Jennifer just wants Khalil back. TC uses his powers to get into Khalil’s head, and traps Painkiller (a program, essentially) behind a firewall so Khalil can regain control of his body. When Khalil refuses to exit his mental safe haven, Jennifer goes into his mindscape—his bedroom in his mom’s apartment—to coax him out. When Khalil emerges from the mindscape apartment, he’s confronted with the images of everything he’s done as Painkiller, including killing his mother. This is extremely jarring for him, and he is immobilized by the realization of what he (rather, his body) has done.

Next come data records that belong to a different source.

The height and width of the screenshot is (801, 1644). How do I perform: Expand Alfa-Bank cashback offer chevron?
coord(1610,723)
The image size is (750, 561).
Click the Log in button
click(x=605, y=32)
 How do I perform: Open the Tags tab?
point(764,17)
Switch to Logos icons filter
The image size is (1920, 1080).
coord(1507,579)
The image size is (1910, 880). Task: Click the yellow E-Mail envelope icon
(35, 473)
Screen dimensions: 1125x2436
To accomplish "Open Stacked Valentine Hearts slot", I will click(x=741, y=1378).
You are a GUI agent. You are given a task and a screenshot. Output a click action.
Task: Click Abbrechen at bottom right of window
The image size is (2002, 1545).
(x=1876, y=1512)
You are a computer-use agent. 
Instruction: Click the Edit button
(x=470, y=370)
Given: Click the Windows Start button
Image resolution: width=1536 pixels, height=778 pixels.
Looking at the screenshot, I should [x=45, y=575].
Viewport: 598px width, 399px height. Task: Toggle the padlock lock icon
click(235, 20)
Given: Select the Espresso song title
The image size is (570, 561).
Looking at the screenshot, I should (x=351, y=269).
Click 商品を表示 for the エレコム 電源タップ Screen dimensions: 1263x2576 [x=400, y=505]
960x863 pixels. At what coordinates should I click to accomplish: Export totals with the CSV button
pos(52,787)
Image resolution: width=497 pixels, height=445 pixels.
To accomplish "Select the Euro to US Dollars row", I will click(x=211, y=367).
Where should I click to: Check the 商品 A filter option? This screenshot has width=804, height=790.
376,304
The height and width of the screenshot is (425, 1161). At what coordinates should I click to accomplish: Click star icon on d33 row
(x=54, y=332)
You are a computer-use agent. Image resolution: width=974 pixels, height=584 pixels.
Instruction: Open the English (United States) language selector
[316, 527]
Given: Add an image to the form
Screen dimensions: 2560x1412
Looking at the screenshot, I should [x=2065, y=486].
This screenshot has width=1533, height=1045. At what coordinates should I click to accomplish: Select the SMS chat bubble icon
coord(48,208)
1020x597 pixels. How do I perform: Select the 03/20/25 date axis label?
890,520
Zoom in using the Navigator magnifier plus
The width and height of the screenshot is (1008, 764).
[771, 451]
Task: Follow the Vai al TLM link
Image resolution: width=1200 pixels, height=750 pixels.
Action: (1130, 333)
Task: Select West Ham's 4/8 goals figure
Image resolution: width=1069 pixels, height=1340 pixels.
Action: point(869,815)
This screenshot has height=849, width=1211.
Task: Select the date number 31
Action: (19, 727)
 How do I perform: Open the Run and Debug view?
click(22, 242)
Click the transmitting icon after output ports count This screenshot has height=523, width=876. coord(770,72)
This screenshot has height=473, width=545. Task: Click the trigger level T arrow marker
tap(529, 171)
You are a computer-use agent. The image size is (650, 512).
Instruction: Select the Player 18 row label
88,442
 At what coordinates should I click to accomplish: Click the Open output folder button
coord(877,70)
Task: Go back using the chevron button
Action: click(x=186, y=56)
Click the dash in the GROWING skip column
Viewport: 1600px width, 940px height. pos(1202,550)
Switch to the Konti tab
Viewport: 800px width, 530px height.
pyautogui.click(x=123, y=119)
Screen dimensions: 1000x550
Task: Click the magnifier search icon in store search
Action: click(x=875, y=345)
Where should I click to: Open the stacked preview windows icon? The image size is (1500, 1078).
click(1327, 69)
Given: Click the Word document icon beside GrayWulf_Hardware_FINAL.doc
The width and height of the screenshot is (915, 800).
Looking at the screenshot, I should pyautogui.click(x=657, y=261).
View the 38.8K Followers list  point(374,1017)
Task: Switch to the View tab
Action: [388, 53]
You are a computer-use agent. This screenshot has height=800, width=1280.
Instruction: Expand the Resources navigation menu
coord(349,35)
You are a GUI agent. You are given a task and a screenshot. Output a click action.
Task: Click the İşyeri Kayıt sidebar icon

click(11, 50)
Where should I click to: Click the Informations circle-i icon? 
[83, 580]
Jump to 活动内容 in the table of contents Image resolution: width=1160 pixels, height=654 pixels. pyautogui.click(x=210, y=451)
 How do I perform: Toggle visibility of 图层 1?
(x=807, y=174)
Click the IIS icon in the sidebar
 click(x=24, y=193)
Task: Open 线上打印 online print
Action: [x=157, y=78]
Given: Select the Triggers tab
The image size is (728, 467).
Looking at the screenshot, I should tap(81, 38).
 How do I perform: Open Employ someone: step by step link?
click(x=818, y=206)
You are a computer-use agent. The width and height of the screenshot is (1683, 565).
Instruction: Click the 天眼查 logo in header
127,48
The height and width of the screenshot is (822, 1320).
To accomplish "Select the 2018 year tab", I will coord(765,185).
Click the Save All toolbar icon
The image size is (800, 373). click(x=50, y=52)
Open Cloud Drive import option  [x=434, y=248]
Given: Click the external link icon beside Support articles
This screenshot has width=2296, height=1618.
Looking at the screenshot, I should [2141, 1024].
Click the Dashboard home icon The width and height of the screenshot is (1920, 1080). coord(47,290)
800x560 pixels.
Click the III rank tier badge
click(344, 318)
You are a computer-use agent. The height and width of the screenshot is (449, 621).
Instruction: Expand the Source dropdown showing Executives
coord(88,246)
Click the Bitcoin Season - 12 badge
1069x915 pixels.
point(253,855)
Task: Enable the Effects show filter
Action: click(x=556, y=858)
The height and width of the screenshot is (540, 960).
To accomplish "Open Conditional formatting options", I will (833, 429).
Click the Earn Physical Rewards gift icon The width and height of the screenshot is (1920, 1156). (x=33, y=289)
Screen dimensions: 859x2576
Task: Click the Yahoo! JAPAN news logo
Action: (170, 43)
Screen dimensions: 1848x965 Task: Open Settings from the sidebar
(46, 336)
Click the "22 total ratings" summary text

Actors don’t always get to flex on this show, but when they do, it can be powerful. Jordan Callloway absolutely murks this scene. He conveys despair, anger, and shame eloquently. I welled up, my heart broke for Khalil. Gambi told Jennifer before going in that Khalil may not be able to cope with what he’s done, and that proves to be the case. Khalil wants to stay in his own head, which he knows will kill him, but Jennifer convinces him to leave. His feelings don’t change once he’s awake in the real world, he tells Jennifer they can’t be together and denounces himself.
This is not the reunion I wanted for Jennifer and Khalil. I kind of wanted something sappy and romantic, like maybe Painkiller would see Jennifer, and Khalil’s feelings for her would be so overwhelming that he’d bypass the chip and break free from its programming. This is better, though. Jennifer does bring Khalil back but she isn’t a balm, and nothing as silly as love will magically heal all his wounds. There’s a lot of work to do and I hope Khalil is given the narrative space to do it.
Speaking of narrative space, Grace isn’t allowed much, which often makes her feel like an afterthought. Grace insists on going on the Markovia mission, and Anissa disagrees. They spar, so Grace can prove she can hold her own. But as fun as watching them fight is, it is a scene that mostly serves as a reminder to the audience that Grace can Do Things. I love that Anissa is a lesbian woman in a queer relationship with another WOC, and that their sexuality isn’t a storyline, but I hate that scenes with Grace feel tacked on. They always feel like a reminder of a character the writers intend to spend time with… at some point. I praised this season for its focus, it’s just too bad that it comes at the expense of some characters.
Jennifer is coming to her own and finding her superhero lane. Anissa is establishing her position as a capable leader. Jefferson is becoming less rigid, and adapting his heroics to Freeland’s and his family’s needs. Everybody is on task. Black Lightning is in its stride and continues to deliver. Let’s just hope next week these Markovians live up to the hype.
I don’t know if a trope exists that’s magical negro-adjacent but TC is dangerously close to being that.
Brandon has a positive effect on Jennifer and they keep each other grounded. I wouldn’t mind them coupling up but I would love for them to be really great, platonic friends… If he survives the season, which feels iffy to me.